• _IHRE AUFGABE_
Schreiben Sie sämtliche folgenden Einträge unverändert ab.

• _GEGEBENE ANGABEN_
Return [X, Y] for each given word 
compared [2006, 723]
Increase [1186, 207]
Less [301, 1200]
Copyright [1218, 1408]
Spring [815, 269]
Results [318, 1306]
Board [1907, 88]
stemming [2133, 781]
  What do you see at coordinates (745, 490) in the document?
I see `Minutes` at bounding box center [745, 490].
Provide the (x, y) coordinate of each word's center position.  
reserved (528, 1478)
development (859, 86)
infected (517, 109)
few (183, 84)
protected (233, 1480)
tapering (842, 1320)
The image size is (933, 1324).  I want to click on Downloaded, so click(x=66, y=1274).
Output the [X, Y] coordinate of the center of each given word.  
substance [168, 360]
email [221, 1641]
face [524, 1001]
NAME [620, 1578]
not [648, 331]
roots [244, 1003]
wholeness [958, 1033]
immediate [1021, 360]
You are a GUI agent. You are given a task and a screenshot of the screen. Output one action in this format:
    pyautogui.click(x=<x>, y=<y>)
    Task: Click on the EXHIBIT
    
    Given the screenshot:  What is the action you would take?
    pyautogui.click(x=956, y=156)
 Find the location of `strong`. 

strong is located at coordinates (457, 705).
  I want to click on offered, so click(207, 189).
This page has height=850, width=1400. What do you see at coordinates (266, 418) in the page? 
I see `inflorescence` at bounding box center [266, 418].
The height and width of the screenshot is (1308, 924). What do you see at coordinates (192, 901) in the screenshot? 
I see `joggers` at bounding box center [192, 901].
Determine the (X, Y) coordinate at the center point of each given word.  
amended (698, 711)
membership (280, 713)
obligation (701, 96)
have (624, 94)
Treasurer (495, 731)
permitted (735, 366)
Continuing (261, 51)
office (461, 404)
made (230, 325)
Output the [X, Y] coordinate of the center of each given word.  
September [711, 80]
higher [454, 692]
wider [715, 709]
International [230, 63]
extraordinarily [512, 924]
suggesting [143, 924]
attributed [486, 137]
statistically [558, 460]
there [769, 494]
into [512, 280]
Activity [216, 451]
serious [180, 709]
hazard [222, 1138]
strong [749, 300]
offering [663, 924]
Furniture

• _LÖSUNG_
Return [X, Y] for each given word 
compared [2006, 723]
Increase [1186, 207]
Less [301, 1200]
Copyright [1218, 1408]
Spring [815, 269]
Results [318, 1306]
Board [1907, 88]
stemming [2133, 781]
  What do you see at coordinates (745, 490) in the document?
I see `Minutes` at bounding box center [745, 490].
Provide the (x, y) coordinate of each word's center position.  
reserved (528, 1478)
development (859, 86)
infected (517, 109)
few (183, 84)
protected (233, 1480)
tapering (842, 1320)
The image size is (933, 1324).  I want to click on Downloaded, so click(x=66, y=1274).
Output the [X, Y] coordinate of the center of each given word.  
substance [168, 360]
email [221, 1641]
face [524, 1001]
NAME [620, 1578]
not [648, 331]
roots [244, 1003]
wholeness [958, 1033]
immediate [1021, 360]
You are a GUI agent. You are given a task and a screenshot of the screen. Output one action in this format:
    pyautogui.click(x=<x>, y=<y>)
    Task: Click on the EXHIBIT
    
    Given the screenshot:  What is the action you would take?
    pyautogui.click(x=956, y=156)
 Find the location of `strong`. 

strong is located at coordinates (457, 705).
  I want to click on offered, so click(207, 189).
This page has height=850, width=1400. What do you see at coordinates (266, 418) in the page? 
I see `inflorescence` at bounding box center [266, 418].
The height and width of the screenshot is (1308, 924). What do you see at coordinates (192, 901) in the screenshot? 
I see `joggers` at bounding box center [192, 901].
Determine the (X, Y) coordinate at the center point of each given word.  
amended (698, 711)
membership (280, 713)
obligation (701, 96)
have (624, 94)
Treasurer (495, 731)
permitted (735, 366)
Continuing (261, 51)
office (461, 404)
made (230, 325)
Output the [X, Y] coordinate of the center of each given word.  
September [711, 80]
higher [454, 692]
wider [715, 709]
International [230, 63]
extraordinarily [512, 924]
suggesting [143, 924]
attributed [486, 137]
statistically [558, 460]
there [769, 494]
into [512, 280]
Activity [216, 451]
serious [180, 709]
hazard [222, 1138]
strong [749, 300]
offering [663, 924]
Furniture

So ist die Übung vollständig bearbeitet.